Michael Fanone, a former D.C. Metropolitan Police officer who was attacked by a mob of Donald Trump supporters during the Jan. 6, 2021, attack, sounded off on Monday over the Justice Department’s $1.7 billion “anti-weaponization fund” that could pay for claims of those charged for their role in the Capitol riot.

“It’s rubbing salt in the wound to all of the officers that fought to defend the Capitol,” said Fanone in an appearance on CNN’s “Anderson Cooper 360.”

Fanone, who argued that “day one” pardons of about 1,500 Jan. 6 rioters were the “nail in the coffin of accountability” for the attack, said the administration’s latest move is “adding insult to injury.”

In a post to his Substack page, he described the money pot — set to the tune of $1.776 billion, a reference to the year of the nation’s founding — as a “slush fund” as it was formed in exchange for Trump dropping his $10 billion lawsuit against the DOJ.

Earlier this year, the president sued the IRS and the Treasury Department in his capacity as a private citizen over a leak of his tax information in 2020. He’s also dropping separate administrative claims for damages.

The fund, per the DOJ, is intended to pay those who have “suffered weaponization and lawfare,” alarming Democrats who are concerned that the fund could be used to pay the president’s political allies.

“It’s a flex, a big fuck you to America, and it’s being paid for with your tax dollars,” wrote Fanone of the administration choosing the $1.776 billion figure for the fund.

He later continued, “A nearly 2 billion dollar slush fund wrapped in an American symbol to be placed like a wreath at Arlington Cemetery to the violent insurrectionists who tried to overthrow democracy over a lie.

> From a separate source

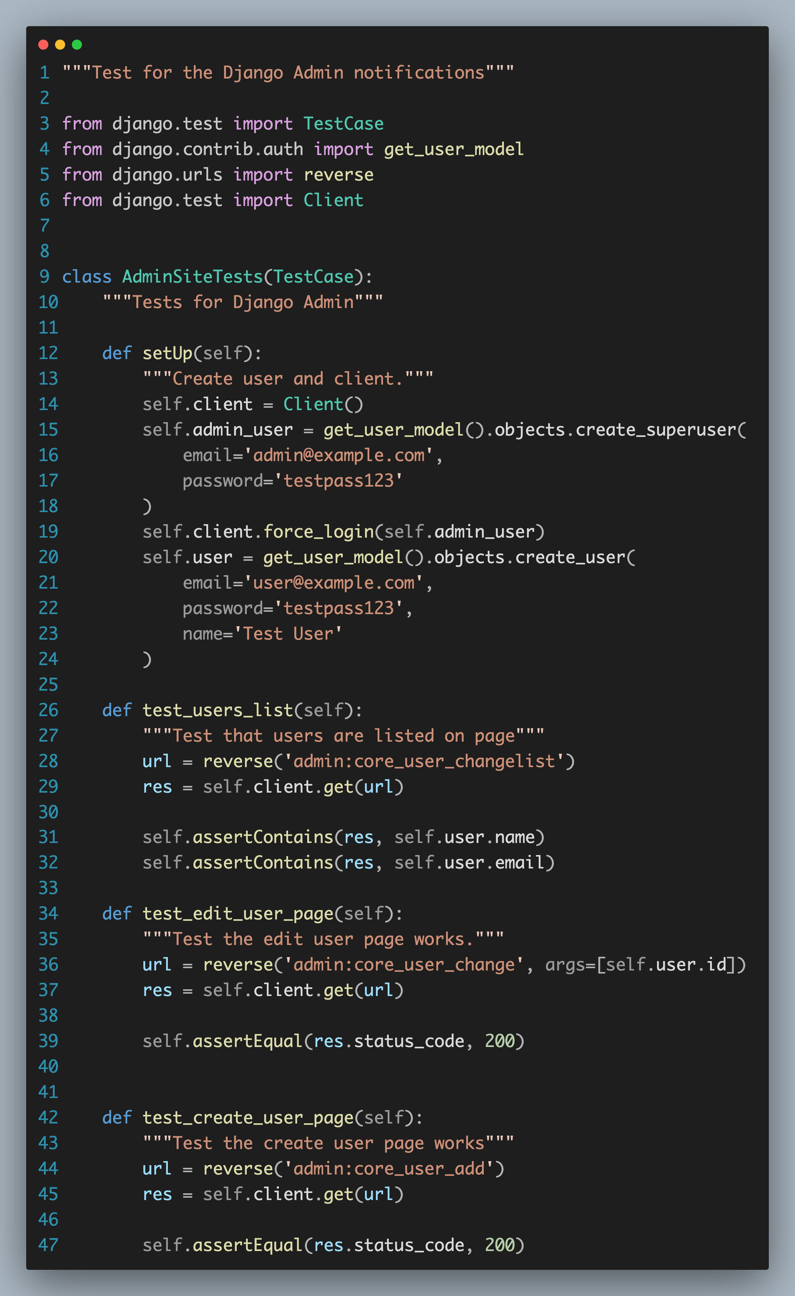
Task: Click the test_create_user_page function name
Action: tap(247, 1118)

In my book, this is the greatest betrayal of them all.”

He went on, “It absolutely f**king disgusts me to my core.”

Trump, when asked about the fund, told reporters on Monday that he knew “very little about it.”

Fanone, in his appearance on CNN, accused Trump of offering a “buyout” to “violent criminals for committing violent crimes on his behalf.”

“It’s a buyout,” Fanone said. “It’s part of his normalization of political violence, which, quite frankly, no one has done more to normalize political violence in this country than Donald Trump himself.”